The public comment period for QPP ended June 27, 2016.

Of course, performance-based reimbursement is not an entirely new concept in healthcare. Today, most groups’ reimbursement is based on its Clinical Group Consumer Assessment of Healthcare Providers and Systems (CG-CAHPS) survey score. Conducted annually, this survey attempts to measure patient satisfaction based on a variety of healthcare experiences, such as communication with medical providers or pain management after a procedure is complete.

As a result, successful practices are taking their own snapshots of patient satisfaction and other operational and clinical factors. Proactively measuring ongoing performance allows physician leaders to make the necessary adjustments before reimbursements are affected and a group’s bottom line suffers—an activity that inevitably will become more important in the coming era of value-based care.

Conduct internal surveys
Sensing a growing need for more accurate and efficient practice information regarding patient satisfaction, valuable tools like Survey Vitals help physician groups better assess their performance. Conducting internal surveys independent of those required by the federal government provides practices with the opportunity to better understand the intricacies of the satisfaction metric.

For example, the CG-CAHPS survey delivers information based on the last three to six months; as a result, practices may not know about an internal issue or weakness until it has been happening for 180 days. Tools like Survey Vitals have 24-hour turnaround times, providing real-time data to practices at an affordable cost. In addition, these tools can be catered to specific medical specialties, offering relevant feedback that providers can immediately act upon to reduce errors and operational inefficiencies while improving patient satisfaction.

Generate actionable reports
In an era of increased pressure to lower costs and expand productivity, physician groups that show a proactive interest in adding value to the organization are especially attractive to hospitals and health systems.

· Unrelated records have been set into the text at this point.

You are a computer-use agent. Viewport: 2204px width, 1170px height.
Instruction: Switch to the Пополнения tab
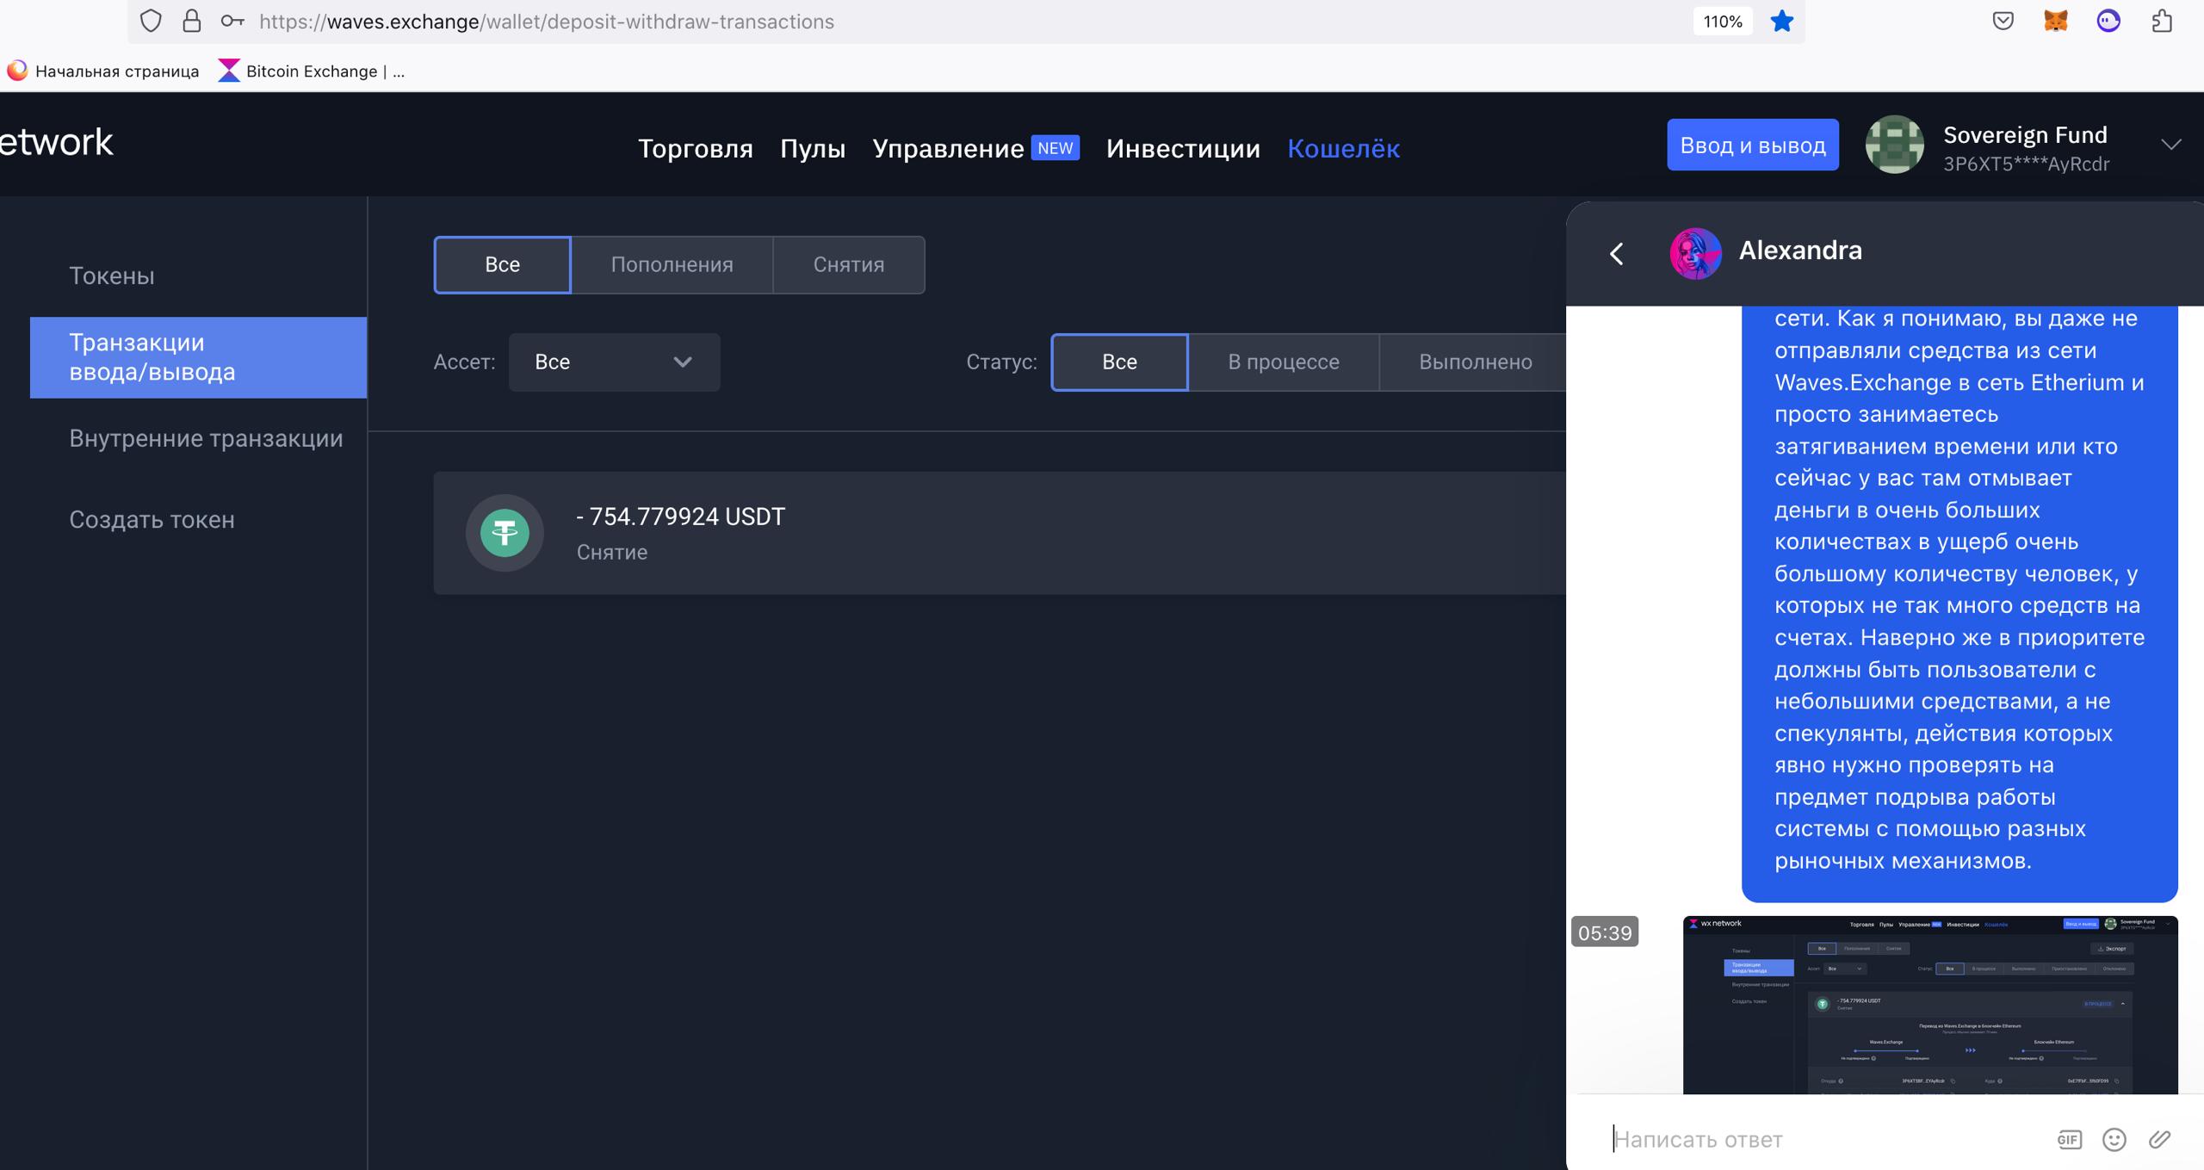click(x=672, y=264)
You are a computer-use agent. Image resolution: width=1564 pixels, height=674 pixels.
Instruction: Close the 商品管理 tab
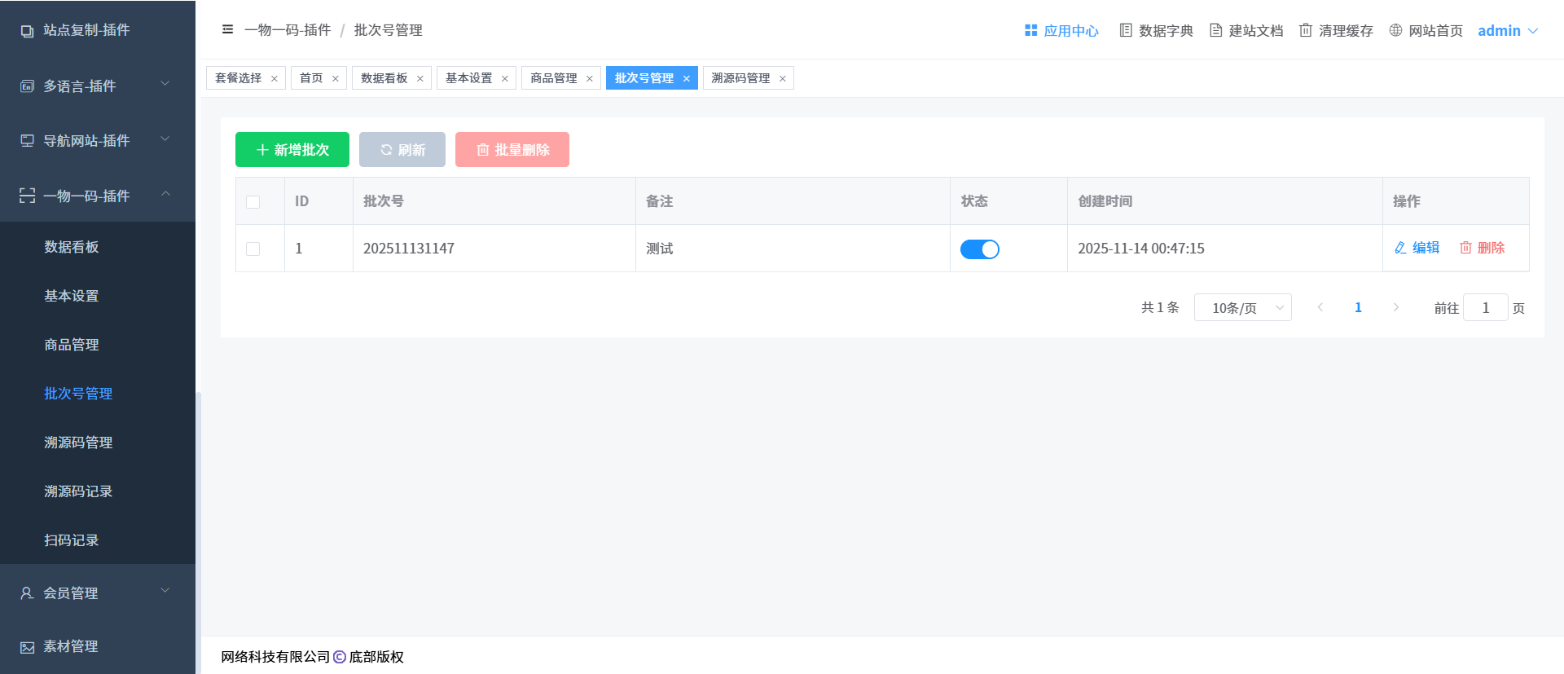click(x=590, y=79)
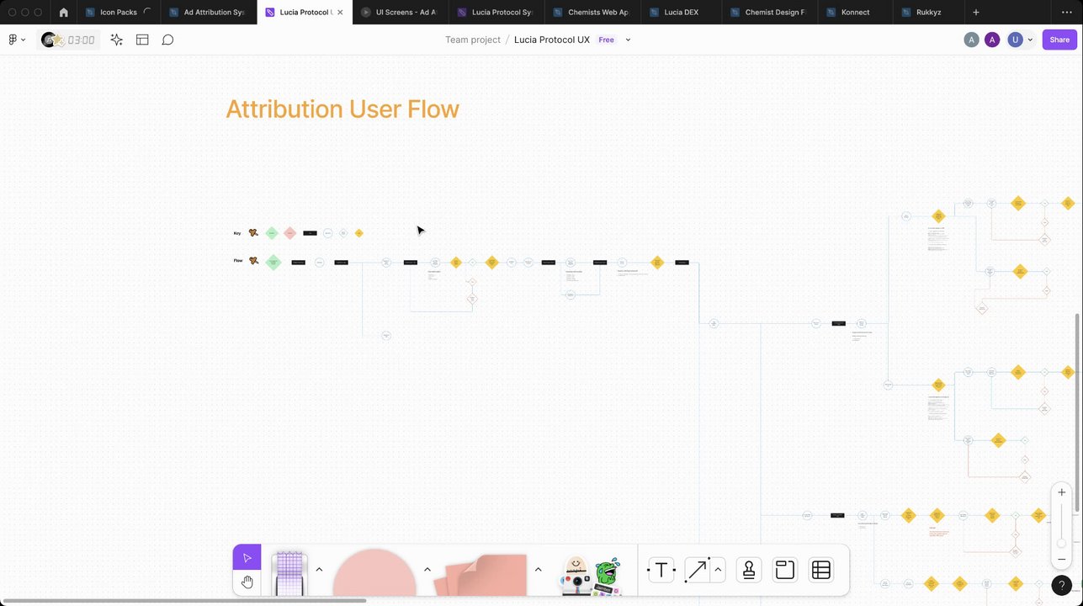Open the Team project breadcrumb link
Image resolution: width=1083 pixels, height=606 pixels.
click(x=473, y=40)
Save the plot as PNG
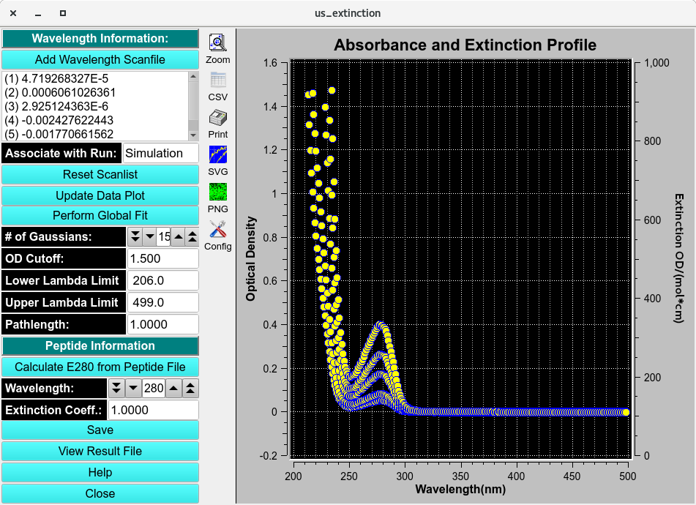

While CG-CAHPS and Hospital Consumer Assessment of Healthcare Providers and Systems (H-CAHPS) surveys may provide skewed, old or irrelevant information, physician groups can use specially designed electronic surveys to generate actionable reports that detail strengths and weaknesses. And presenting these reports to hospital leaders and tracking progress over time shows initiative in an increasingly competitive healthcare landscape.

Leverage data
Equipped with detailed patient satisfaction data, physician leaders must use this information to move their practices in the right direction. Identifying areas for improvement and appropriately addressing deficiencies to increase satisfaction survey scores is the critical final step in improving patient outcomes and overall satisfaction. As survey scores continue to further affect reimbursement, groups must leverage their data to make better-informed decisions regarding clinical care, operational efficiencies and practice performance.

According to CMS, hospitals could stand to lose or gain 2 percent of reimbursement dollars by 2017, depending on their H-CAHPS scores. For a typical hospital, that could put as much as $850,000 at risk annually. There is an upside. Under proposed changes, a hospital with $120 million in annual revenues could also receive as much as $5.4 million in additional incentive payments, according to a report by Press Ganey.

In healthcare, measuring performance is no longer optional. It is vital for success in today’s competitive market. As a result, patient satisfaction surveys provide physician leaders with a real-time snapshot of a practice’s performance, allowing the necessary adjustments to be made to ensure optimized cash flow.